## Your task:
Write the next part of the passage on screw threads below, starting right after its final sentence.

A screw thread, often shortened to thread, is a helical structure used to convert between rotational and linear movement or force. A screw thread is a ridge wrapped around a cylinder or cone in the form of a helix, with the former being called a straight thread and the latter called a tapered thread. More screw threads are produced each year than any other machine element.

The mechanical advantage of a screw thread depends on its lead, which is the linear distance the screw travels in one revolution. In most applications, the lead of a screw thread is chosen so that friction is sufficient to prevent linear motion being converted to rotary, that is so the screw does not slip even when linear force is applied so long as no external rotational force is present. This characteristic is essential to the vast majority of its uses. The tightening of a fastener's screw thread is comparable to driving a wedge into a gap until it sticks fast through friction and slight plastic deformation.

Applications

Screw threads have several applications:

  • Fastening
  • Moving objects linearly by converting rotary motion to linear motion, as in the leadscrew of a jack.
  • Measuring by correlating linear motion to rotary motion (and simultaneously amplifying it), as in a micrometer.
  • Both moving objects linearly and simultaneously measuring the movement, combining the two aforementioned functions, as in a leadscrew of a lathe.

In all of these applications, the screw thread has two main functions:

  • It converts rotary motion into linear motion.

[Recorded data]
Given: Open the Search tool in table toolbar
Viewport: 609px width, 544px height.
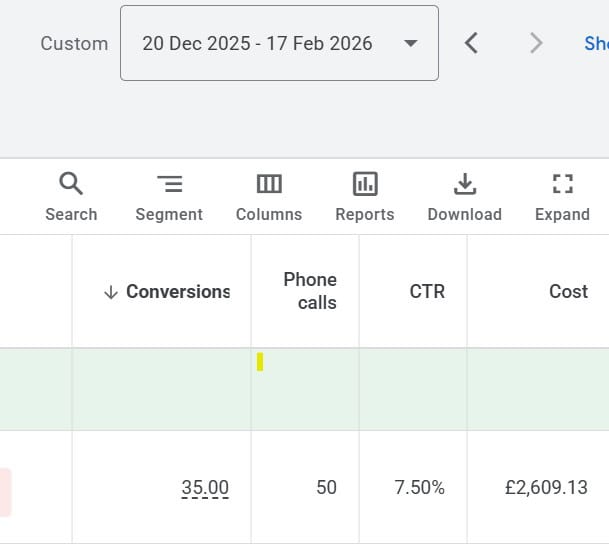Looking at the screenshot, I should click(71, 197).
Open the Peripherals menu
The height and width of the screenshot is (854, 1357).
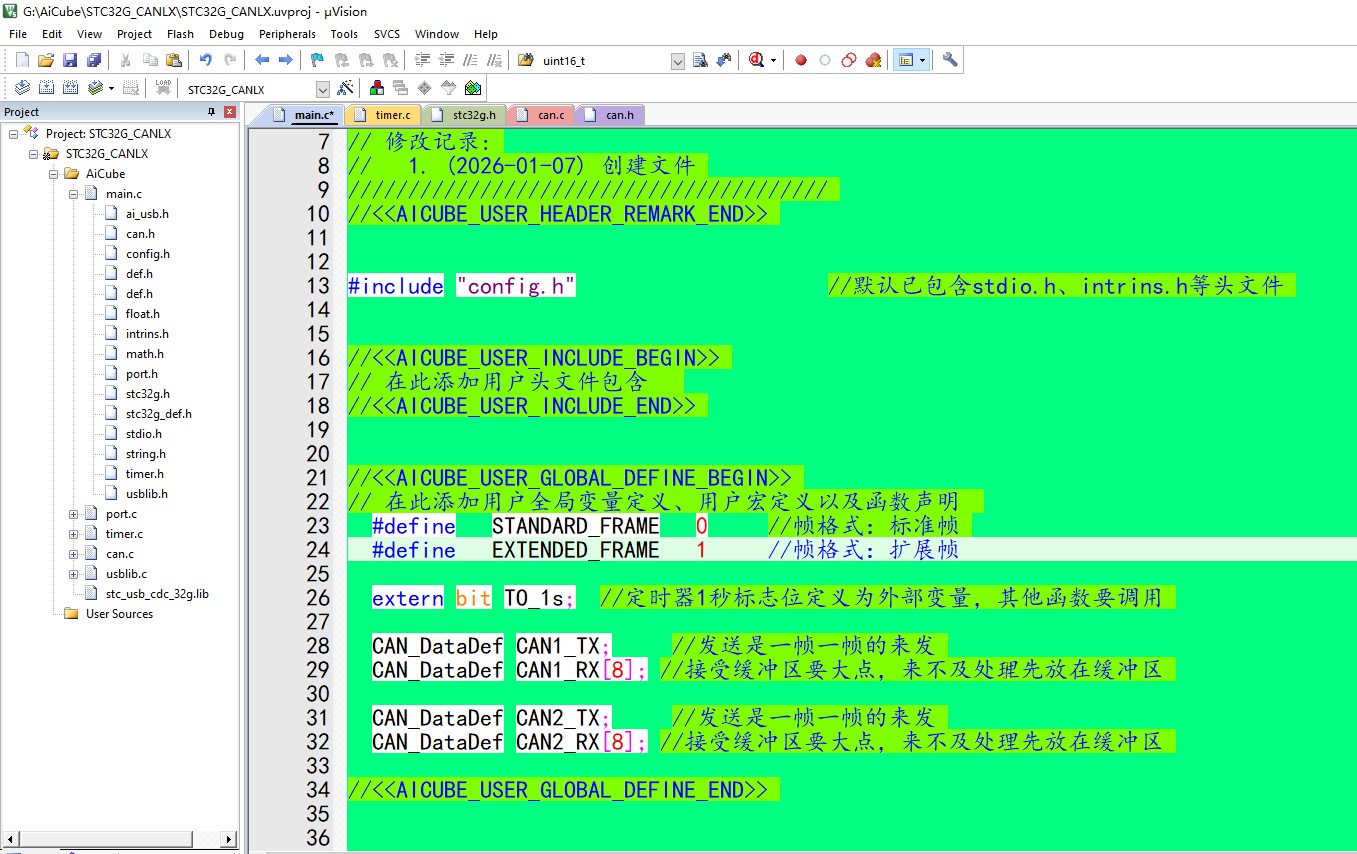click(287, 34)
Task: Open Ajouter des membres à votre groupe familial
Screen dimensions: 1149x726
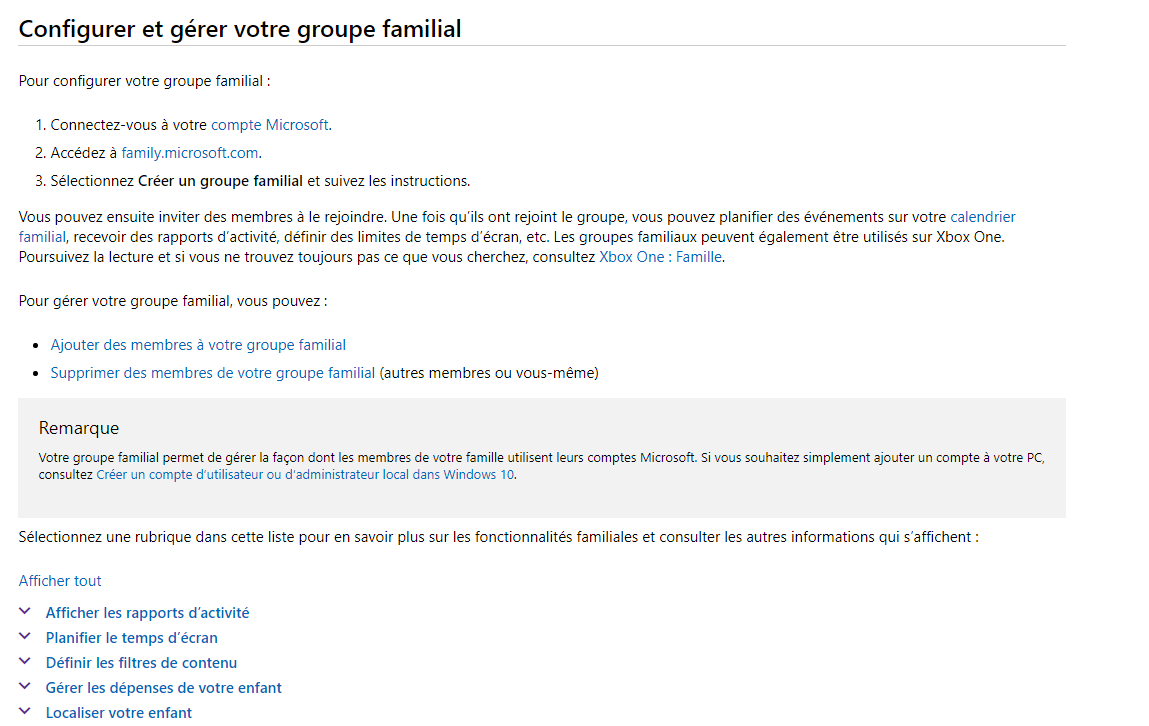Action: (198, 345)
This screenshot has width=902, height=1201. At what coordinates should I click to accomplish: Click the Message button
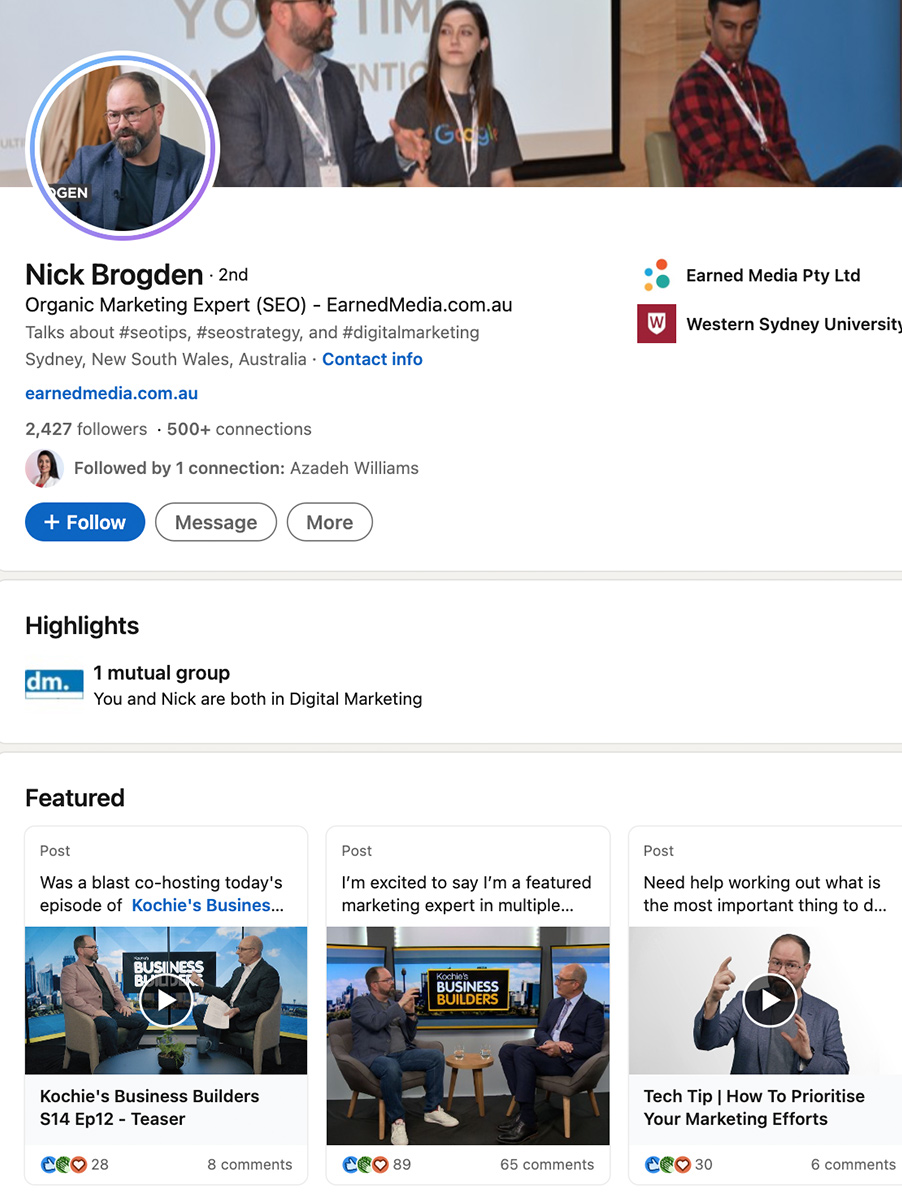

## Reply:
  • It prevents linear motion without the corresponding rotation.

Design

Gender

Every matched pair of threads, external and internal, can be described as male and female. For example, a screw has male threads, while its matching hole (whether in nut or substrate) has female threads. This property is called gender.

Handedness

The helix of a thread can twist in two possible directions, which is known as handedness. Most threads are oriented so that a bolt or nut, seen from above, is tightened (the item turned moves away from the viewer) by turning it in a clockwise direction, and loosened (the item moves towards the viewer) by turning anti-clockwise. This is known as a right-handed (RH) thread, because it follows the right hand grip rule (often called, more ambiguously, "the right-hand rule"). Threads oriented in the opposite direction are known as left-handed (LH).

To determine if a particular thread is right or left-handed, look straight at the thread. If the helix of the thread is moving up to the right, it is a right-handed thread and conversely up to the left, a left-handed thread. This holds whether the thread is oriented up or down.

By common convention, right-handedness is the default handedness for screw threads. Therefore, most threaded parts and fasteners have right-handed threads. Left-handed thread applications include:

  • Where the rotation of a shaft would cause a conventional right-handed nut to loosen rather than to tighten due to fretting induced precession. Examples include:
  • In some gas supply connections to prevent dangerous misconnections, for example in gas welding the flammable gas supply uses left-handed threads.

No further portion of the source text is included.